We are building one now and cannot decide between Gainsight and BetterMode for this very reason: we need insights, people. The era for tools that don’t give you insight is over.
The goal here isn’t to collect everything. It’s to listen. If you look across all these sources and start connecting what you see, you’ll find the real story behind the product. And that’s what people will remember.
If you are a fast monkey such as myself, export everything to a Google Sheets doc and ask ChatGPT to help you with the pivot tables. Once you get the hang of them, they’re simple.

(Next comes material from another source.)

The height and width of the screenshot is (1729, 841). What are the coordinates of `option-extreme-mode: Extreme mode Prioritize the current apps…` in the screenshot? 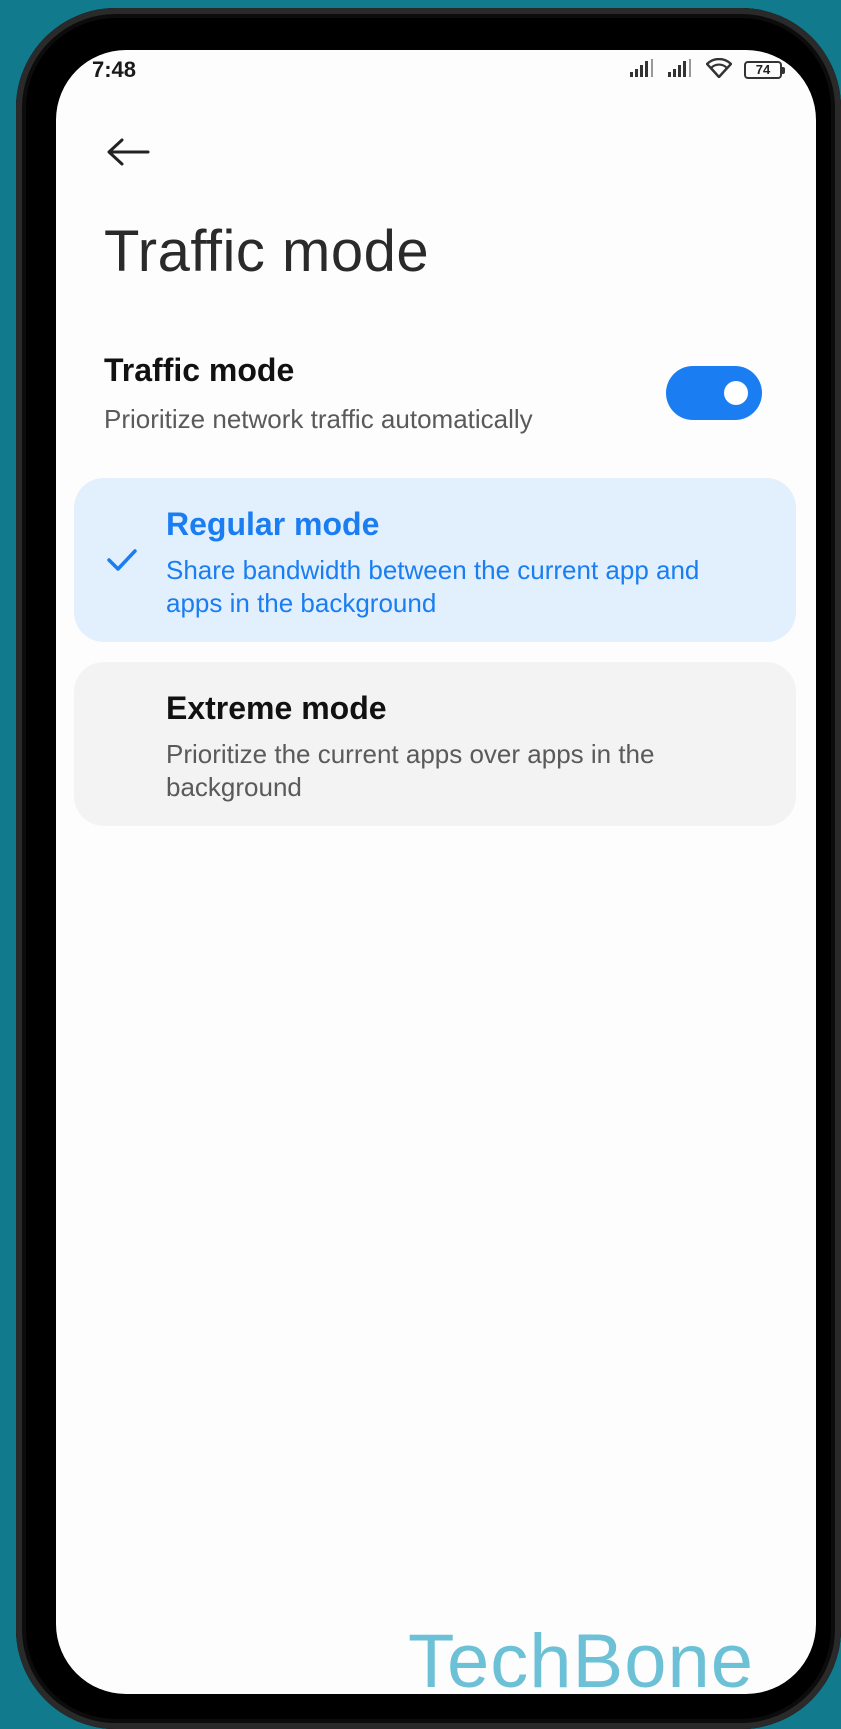 It's located at (435, 744).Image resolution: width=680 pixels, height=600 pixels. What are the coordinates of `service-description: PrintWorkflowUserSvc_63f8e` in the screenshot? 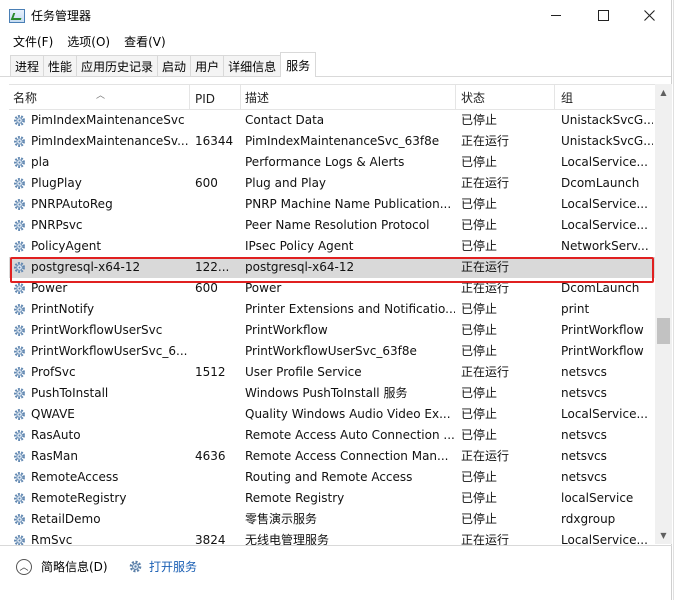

Pivot tables help you connect different data sets using a common field, like linking company size from Hubspot with webinar attendees by customer ID. They always need a shared reference point. So remember to use the same identifying field across tools.
Walking the walk
Map the user journey to uncover the story. You can’t write around what you don’t understand. If the data is incomplete or unclear, you’ll have to dig. That’s the job. Strategy built on real input takes time, but it’s the only way to get content that actually moves someone.
If you don’t have the perfect number, look for patterns. If you don’t have the quote, go back to the calls. There’s no skipping this part when the internal data is weak.
As someone once told me, if you can’t get there with your head, get there with your feet. In content, that means do the work until the insight shows up.